Most of them are outdated, but provide historical design context.

They are not user documentation and should not be treated as such.

Documentation is available here.

OvfOnAnyDomains

Summary

The VM OVF on any domain feature introduces a change on the way the VM OVFs are being stored/backed up in oVirt. Currently all the OVFs are being stored on the master domain and are being updated asynchronously on a time basis by the OvfAutoUpdater, This feature purpose is to store the OVFs on all wanted domains to provide better recovery ability, reduce the use of master_fs and the master domain and add capabilities to oVirt that will be used further on.

Detailed Description

VM/Template configurations (including disks info) are stored on the master storage domain only for backup purposes and in order to provide the ability to run VMs without having a running engine/db. This feature aims to change the current place in which the OVFs are stored while using the existing OvfAutoUpdater feature (asynchronous incremental OVF updates). The expected benefits are:

  1. Having “self contained” Storage Domains which will enable to recover in case of data loss (oVirt supports registration of unknown disks stored on storage domain in the engine and adding VM from OVF configuration - so having the VM OVF stored on the same Storage Domain of it’s disks will allow to recover the vm “completeness” from that Storage Domain to the oVirt engine).

  2. Moving out from using the master_fs on the storage domain, as part of this change the OVFs will be stored on a designated volume located on each Storage Domain.

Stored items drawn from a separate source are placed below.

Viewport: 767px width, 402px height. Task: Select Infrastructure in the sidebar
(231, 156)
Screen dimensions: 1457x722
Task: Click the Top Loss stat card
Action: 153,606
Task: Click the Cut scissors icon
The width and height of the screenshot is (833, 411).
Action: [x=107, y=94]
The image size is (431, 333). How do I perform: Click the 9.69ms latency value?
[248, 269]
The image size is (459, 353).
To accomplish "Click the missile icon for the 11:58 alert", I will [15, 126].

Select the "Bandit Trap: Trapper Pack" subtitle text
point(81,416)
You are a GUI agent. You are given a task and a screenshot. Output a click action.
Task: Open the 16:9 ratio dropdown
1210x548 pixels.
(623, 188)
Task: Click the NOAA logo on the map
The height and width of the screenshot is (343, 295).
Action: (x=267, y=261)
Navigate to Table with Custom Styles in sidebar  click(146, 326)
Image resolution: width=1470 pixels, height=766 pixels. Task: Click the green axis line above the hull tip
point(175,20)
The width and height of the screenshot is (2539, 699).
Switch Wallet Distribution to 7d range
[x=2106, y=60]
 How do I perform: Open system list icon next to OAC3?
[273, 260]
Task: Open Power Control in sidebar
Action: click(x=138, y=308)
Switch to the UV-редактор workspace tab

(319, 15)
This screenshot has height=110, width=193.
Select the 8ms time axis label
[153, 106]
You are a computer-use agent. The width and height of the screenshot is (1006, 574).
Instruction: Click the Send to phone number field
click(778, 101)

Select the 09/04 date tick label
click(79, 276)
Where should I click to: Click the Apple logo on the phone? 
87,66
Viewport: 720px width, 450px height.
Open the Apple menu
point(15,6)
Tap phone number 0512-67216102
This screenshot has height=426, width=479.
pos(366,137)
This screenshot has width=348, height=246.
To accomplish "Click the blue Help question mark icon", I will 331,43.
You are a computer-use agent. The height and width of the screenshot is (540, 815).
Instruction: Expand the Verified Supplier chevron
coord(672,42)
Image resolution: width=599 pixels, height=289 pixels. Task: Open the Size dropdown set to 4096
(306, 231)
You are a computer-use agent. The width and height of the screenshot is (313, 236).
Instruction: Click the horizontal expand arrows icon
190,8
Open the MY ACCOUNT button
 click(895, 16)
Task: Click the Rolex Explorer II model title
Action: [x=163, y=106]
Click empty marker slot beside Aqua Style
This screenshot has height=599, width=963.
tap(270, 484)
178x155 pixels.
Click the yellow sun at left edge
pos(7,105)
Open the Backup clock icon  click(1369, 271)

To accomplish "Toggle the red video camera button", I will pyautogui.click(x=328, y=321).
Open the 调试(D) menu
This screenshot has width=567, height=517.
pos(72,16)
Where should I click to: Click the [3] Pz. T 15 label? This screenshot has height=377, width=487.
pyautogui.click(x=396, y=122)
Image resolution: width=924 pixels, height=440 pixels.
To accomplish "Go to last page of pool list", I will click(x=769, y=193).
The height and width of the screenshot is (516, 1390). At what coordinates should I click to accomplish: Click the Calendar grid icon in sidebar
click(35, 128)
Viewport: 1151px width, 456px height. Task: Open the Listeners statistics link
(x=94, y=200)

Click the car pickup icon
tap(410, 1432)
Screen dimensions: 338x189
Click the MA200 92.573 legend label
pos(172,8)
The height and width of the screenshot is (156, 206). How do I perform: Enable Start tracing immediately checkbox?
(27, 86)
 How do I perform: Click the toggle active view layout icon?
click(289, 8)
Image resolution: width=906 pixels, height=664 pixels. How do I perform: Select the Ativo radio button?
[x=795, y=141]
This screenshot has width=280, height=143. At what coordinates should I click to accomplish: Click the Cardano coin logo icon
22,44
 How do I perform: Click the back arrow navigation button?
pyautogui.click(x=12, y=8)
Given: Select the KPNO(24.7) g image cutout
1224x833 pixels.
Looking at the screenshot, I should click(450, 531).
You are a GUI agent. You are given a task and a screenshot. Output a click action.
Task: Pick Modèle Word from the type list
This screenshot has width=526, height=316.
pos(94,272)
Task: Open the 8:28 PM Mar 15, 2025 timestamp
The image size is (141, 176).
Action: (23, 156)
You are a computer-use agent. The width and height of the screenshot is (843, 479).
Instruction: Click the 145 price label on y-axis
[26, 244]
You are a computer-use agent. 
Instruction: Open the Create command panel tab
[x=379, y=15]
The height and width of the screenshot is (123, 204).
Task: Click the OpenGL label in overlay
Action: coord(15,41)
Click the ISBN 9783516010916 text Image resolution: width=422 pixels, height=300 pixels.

  3. Adding support for streaming files from the engine to vdsm (will be discussed later on).

Detailed Design

Based on user selection (enabled by default for newly added Storage Domains) a volume for the OVFs data will be created on the Storage Domain. On each run of the OvfAutoUpdater the VMs that were updated since the last run are being inspected to see if their OVF can be updated on the storage side (for example, if a VM is locked it’s OVF won’t be updated as it currently maybe be “inconsistent”) , the engine will inspect each of the attached non shareable image disks to the VM’s to be updated and will mark that the OVFs on their Storage Domains needs to be updated. Later on the engine will go over on all the Storage Domains that we marked for OVF update and will create a tar on-the-fly that will contain all the OVFs needs to be stored on that domain (for VM that weren’t marked for update on that OvfDataUpdater run we will pick a cached OVF) - this tar will be streamed in a HTTP request (new support added as part of this feature) to VDSM that will write it to the designated volume on the passed domain.